What Is SEC Form 17-H?
The term SEC Form 17-H refers to a form that must be filed by all securities brokers with the Securities and Exchange Commission (SEC). The form, called the Risk Assessment Report for Broker-Dealers, consists of six pages, which cite a broker’s business activities related to its risk profile. This SEC form requires broker-dealers to file the form as per Rules 17h-1T and Rule 17h-2T of the Securities and Exchange Act of 1934.
- Certain broker-dealers must file SEC Form 17-H with the Securities and Exchange Commission.
- The form requires brokers to provide financial information about their risk profile, including financial statements and information about any legal issues they face.
- Broker-dealers must provide information about a parent company, holding company, or subsidiary's activities that may affect its financial or operating conditions.
- The SEC adopted rule and Form 17-H following the collapse of Drexel Burnham Lambert and its holding company, Drexel Burnham and Lambert Group.
Understanding SEC Form 17-H
The Securities and Exchange Commission is an independent federal agency responsible for protecting investors and ensuring the fairness of U.S. markets. The agency, which was created in 1934, promotes public disclosure and oversees corporate takeovers in the U.S. while protecting investors from market manipulation and other types of risk.
The 17h rules (17h-1T and 17h-2T) of the Securities and Exchange Act of 1934, which were adopted in 1992, outlined certain requirements for recordkeeping and reporting for certain broker-dealers. As such, Form 17-H requires them to disclose information regarding the activities of certain affiliated entities that could materially affect the financial and operating conditions of a broker-dealer. These entities include parent companies, holding companies, and subsidiaries.
As mentioned above, the form is composed of six pages and is known as the Risk Assessment Report for Brokers and Dealers form. It requests items such as the investment company’s current organizational chart, copies of all risk-management and related policies, information related to any legal proceedings, and the company's financial statements.
The SEC amended the filing requirements for Rule 17h in June 2020, increasing the threshold for reporting entities. This change exempted certain broker-dealers, which the agency said, would reduce the burden for smaller firms. Companies whose capital ranges between $20 million and $50 million are now exempt from the rule, provided they maintain less than $1 billion in total assets.
Broker-dealer firms must meet certain requirements before they can register with the Financial Industry Regulatory Authority (FINRA), including licensing, compliance, and continuing education.
One form of risk that the SEC aims to identify is market manipulation or misconduct. This type of risk is often unrelated to the merit of projects underlying the investment. Rather, these situations are frequently motivated by conflicts of interest, and they often occur in the presence of asymmetric information between various market participants—for example, when hedge fund managers misvalue assets in order to inflate or smooth their returns, or when corporate issuers misstate earnings, or in instances of brokers favoring some investors over others by cherry-picking (or allocating) trades to them that may disregard material data or broad market metrics.
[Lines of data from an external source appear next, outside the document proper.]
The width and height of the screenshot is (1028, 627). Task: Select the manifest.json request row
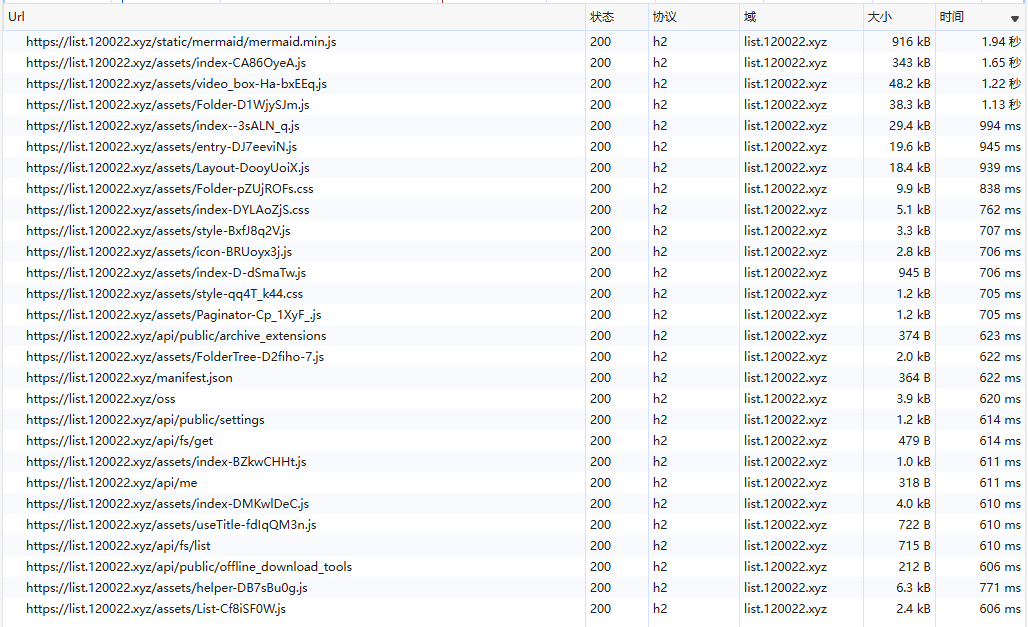(129, 378)
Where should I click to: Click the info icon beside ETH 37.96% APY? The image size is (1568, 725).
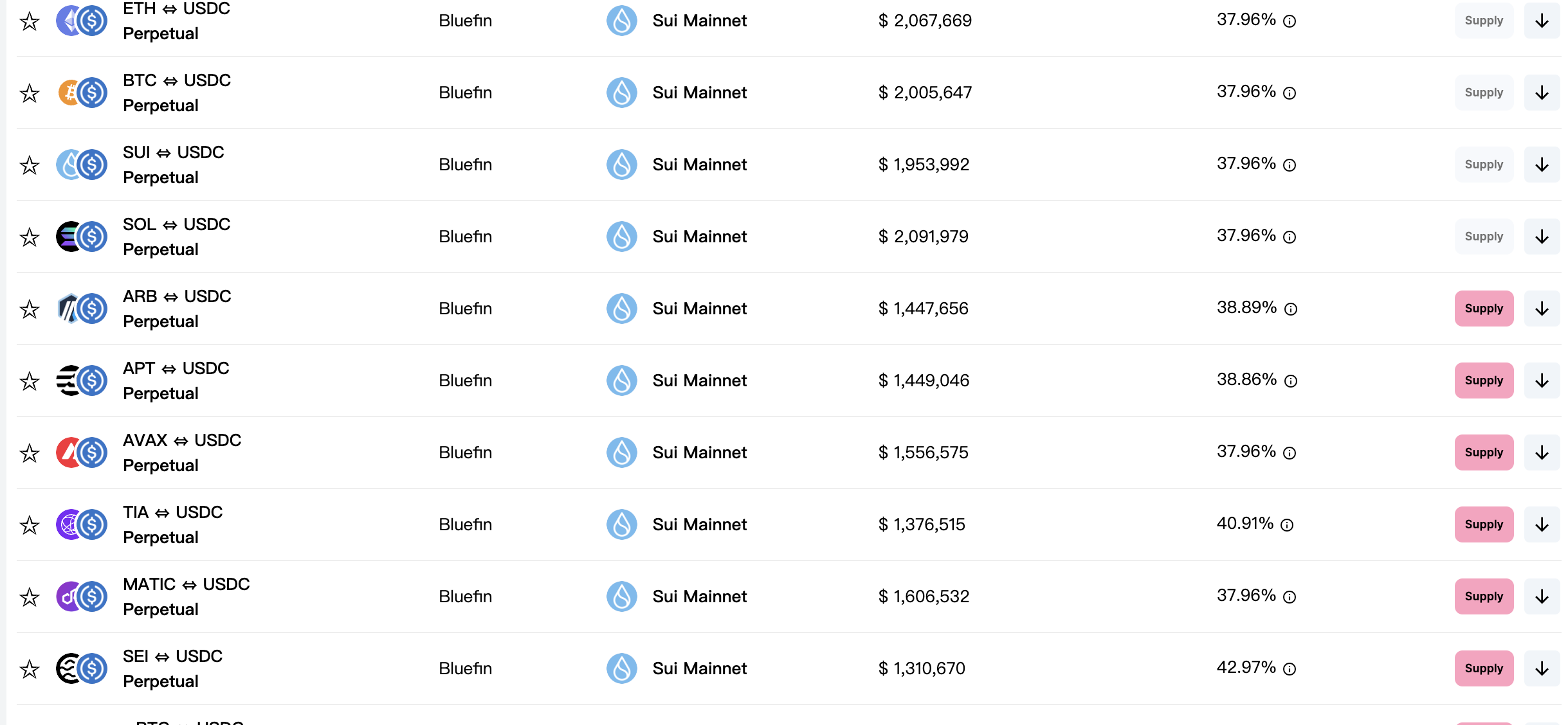tap(1290, 21)
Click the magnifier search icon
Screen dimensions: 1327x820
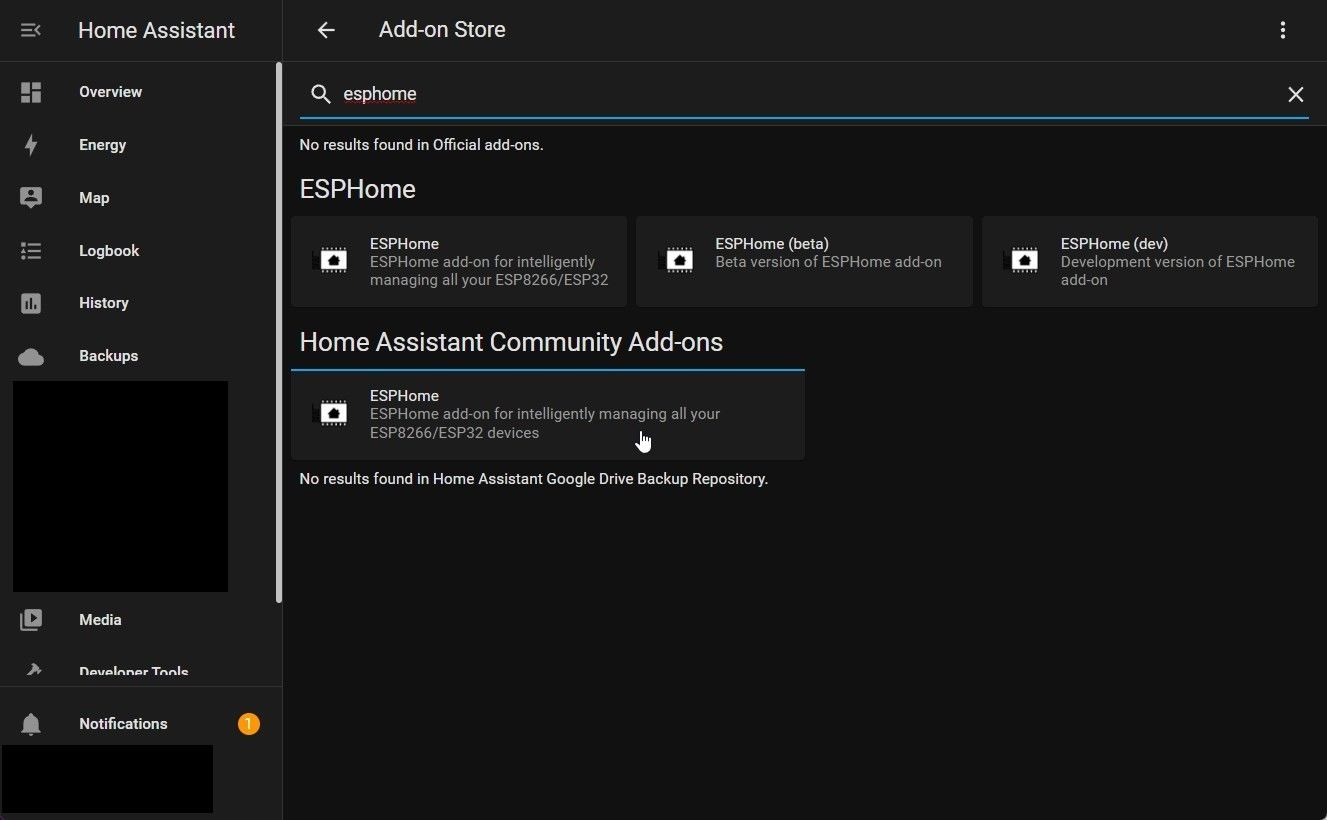(x=320, y=94)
Another type of risk assessment deals with understanding and identifying market-wide, or systemic risks, which may flow from the correlated activities of many market participants. These risks can propagate through the entire market or a segment of it, adversely affecting many entities, including those that did not contribute to the activity that caused the market-wide risk. An example of this type of risk might occur by using derivative securities such as over-the-counter (OTC) swap agreements, for which inadequate margining could leave customers exposed to counterparty risk.
By disrupting market activities that investors rely on, such risks threaten access to, as well as the cost of, capital that is required to finance worthwhile investment opportunities in the economy. As part of its risk-assessment program, the SEC currently focuses on 50-75 firms a year—out of approximately 275 17-H filer firms—for in-person screening visits.
The SEC is also developing an expanded liquidity review process, which may bring increased scrutiny of 17-H firms going forward. Focusing on liquidity was one of the big lessons learned during the 2008 financial crisis.
History of SEC Form 17-H
The SEC adopted both rule and Form 17-H on the heels of the collapse of Drexel Burnham Lambert and its holding company, Drexel Burnham and Lambert Group, one of the most spectacular examples of insider trading in history.
In 1990, Drexel was already in trouble for its questionable high-yield bond trading practices proliferated by Michael Milken and others in the 1980s, when DBL transferred $220 million of BD capital to its parent as a short-term loan.
Neither the SEC nor the New York Stock Exchange (NYSE) was made aware of this significant capital transfer at the time. In a matter of weeks, Drexel and its associated entities could not meet their financial obligations, and as a result, DBL filed for bankruptcy. Thus, Rule 17-H is an important way that the SEC may screen securities organizations to mitigate or head off any potential risks and threats, like the Drexel demise cited above.